Voltando à estrutura do heist film, a primeira hora de A Origem é toda dedicada a nos explicar e ilustrar os conceitos daquele universo, assim como apresentar os personagens principais, suas habilidades e dramas pessoais. Partindo dessa variante, Nolan felizmente torna o jogo mais dinâmico ao apostar em montagem paralela, uma trilha de Hans Zimmer sempre presente e interações diversas entre o grupo, oferecendo todos os conceitos que se tornarão importantes na metade final da projeção.

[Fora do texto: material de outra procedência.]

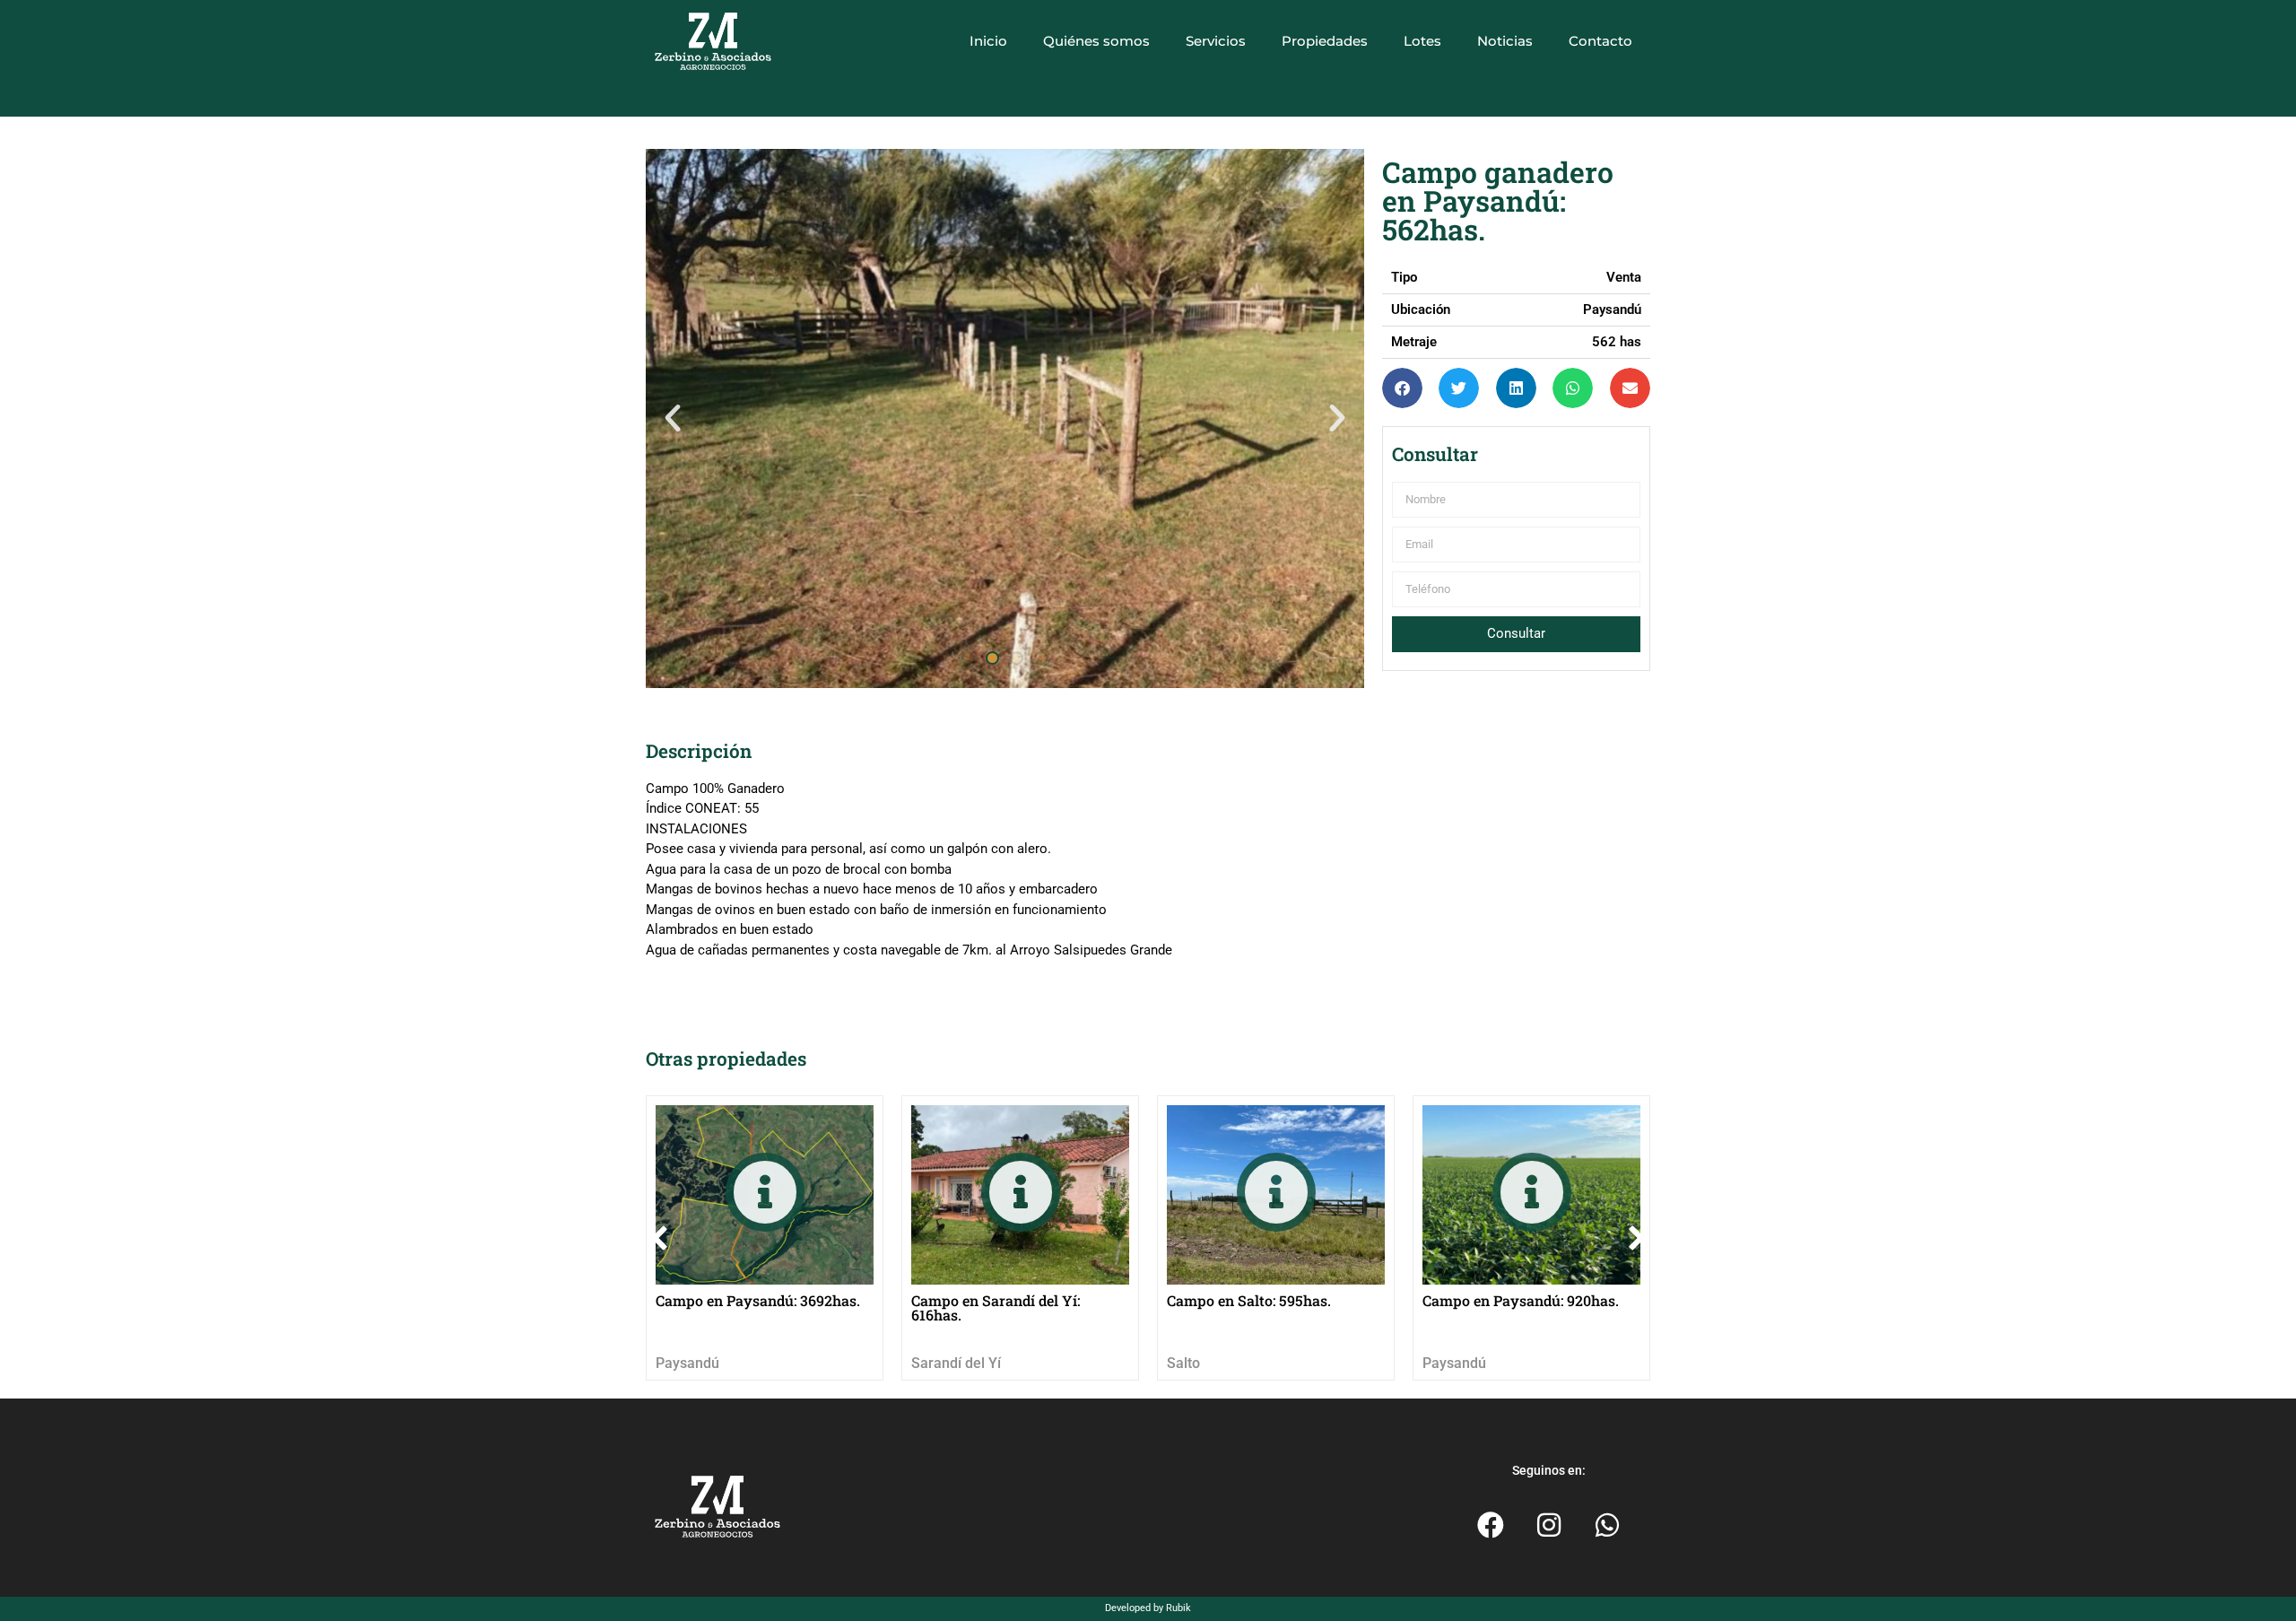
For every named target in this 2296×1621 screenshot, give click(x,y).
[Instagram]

A primeira aula de Ariadne é um exemplo majestoso disso, e já aprendemos bastante sobre a jovem quando, ao realizar um teste de raciocínio com Cobb, troca as páginas quadriculadas de um caderno pela contracapa lisa, desenhando ali um labirinto desafiador o bastante para seu “professor”, sendo também um clássico exemplo do “pensar fora da caixinha”, literalmente.
A montagem de Lee Smith é tão sutil nesse momento, que acompanhamos o diálogo dos dois na universidade de Paris, ao mesmo tempo em que os cortes nos mostram Arthur preparando cadeiras e o equipamento de sonho compartilhado em um galpão. Sem ao menos percebermos, Cobb revela a Ariadne que os dois estão sonhando, abordando de um fenômeno real para justificar a confusão da jovem, clamando que “é impossível se lembrar do início de um sonho, você sempre se dá conta no meio dele”, além da cena resultar na espetacular explosão do café parisiense, ilustrando o desequilíbrio do sonho quando o sonhador tem ciência de seu estado; algo que rende algumas das melhores set pieces da produção.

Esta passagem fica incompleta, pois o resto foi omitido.